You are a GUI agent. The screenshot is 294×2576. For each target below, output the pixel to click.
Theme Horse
--
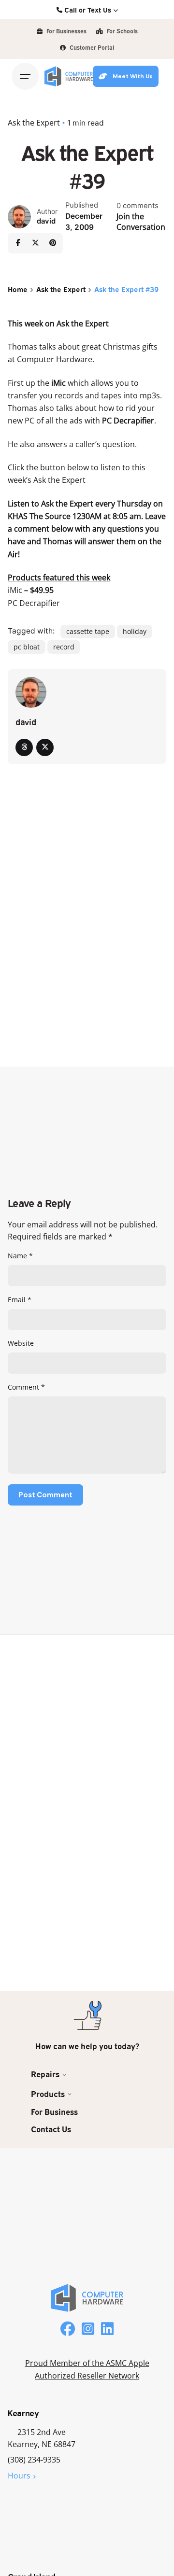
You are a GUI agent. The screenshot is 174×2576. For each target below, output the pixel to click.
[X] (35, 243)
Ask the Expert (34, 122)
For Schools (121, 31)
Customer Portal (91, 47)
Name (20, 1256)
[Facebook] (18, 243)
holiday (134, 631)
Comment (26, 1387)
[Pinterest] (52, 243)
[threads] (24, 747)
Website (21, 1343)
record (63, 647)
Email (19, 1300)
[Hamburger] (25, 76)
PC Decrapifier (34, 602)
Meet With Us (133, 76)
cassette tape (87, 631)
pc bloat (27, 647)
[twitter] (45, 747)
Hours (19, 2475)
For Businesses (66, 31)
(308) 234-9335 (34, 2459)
==
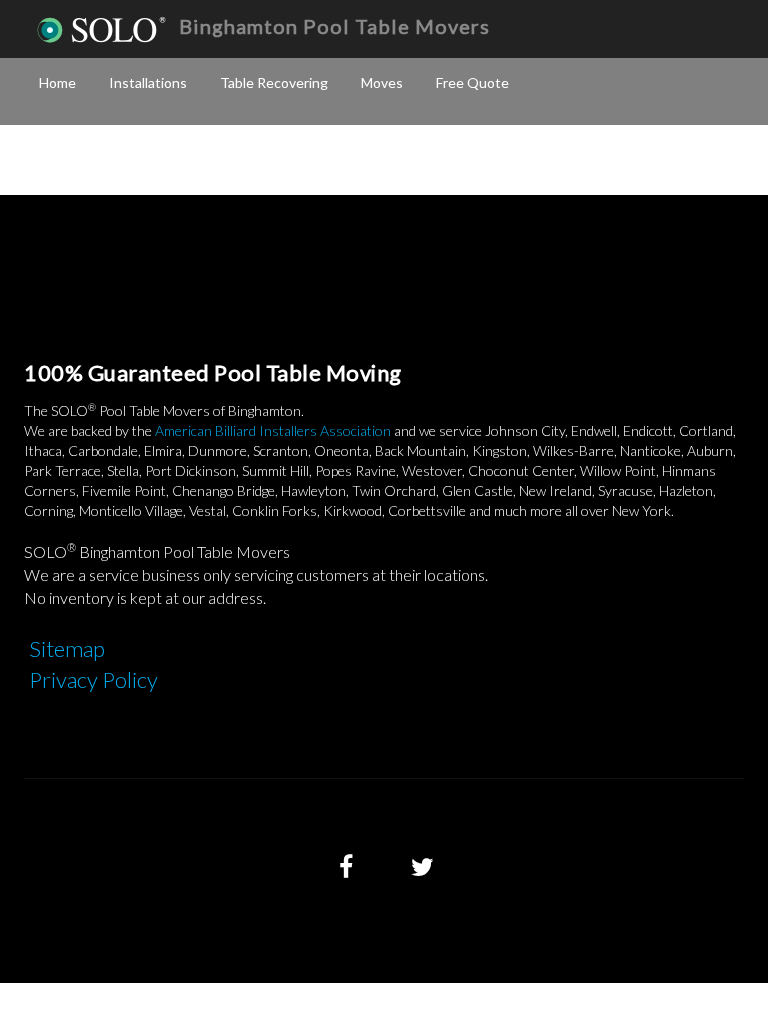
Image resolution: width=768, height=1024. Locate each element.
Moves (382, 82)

### EXERCISE DESCRIPTION
The required answer is the run of lines above, starting at the line with "Meet With Us (133, 76)" and ending at the line with "(308) 234-9335 (34, 2459)", reproduced exactly with both ends.

### REPLY TO THE TASK
Meet With Us (133, 76)
cassette tape (87, 631)
pc bloat (27, 647)
[twitter] (45, 747)
Hours (19, 2475)
For Businesses (66, 31)
(308) 234-9335 (34, 2459)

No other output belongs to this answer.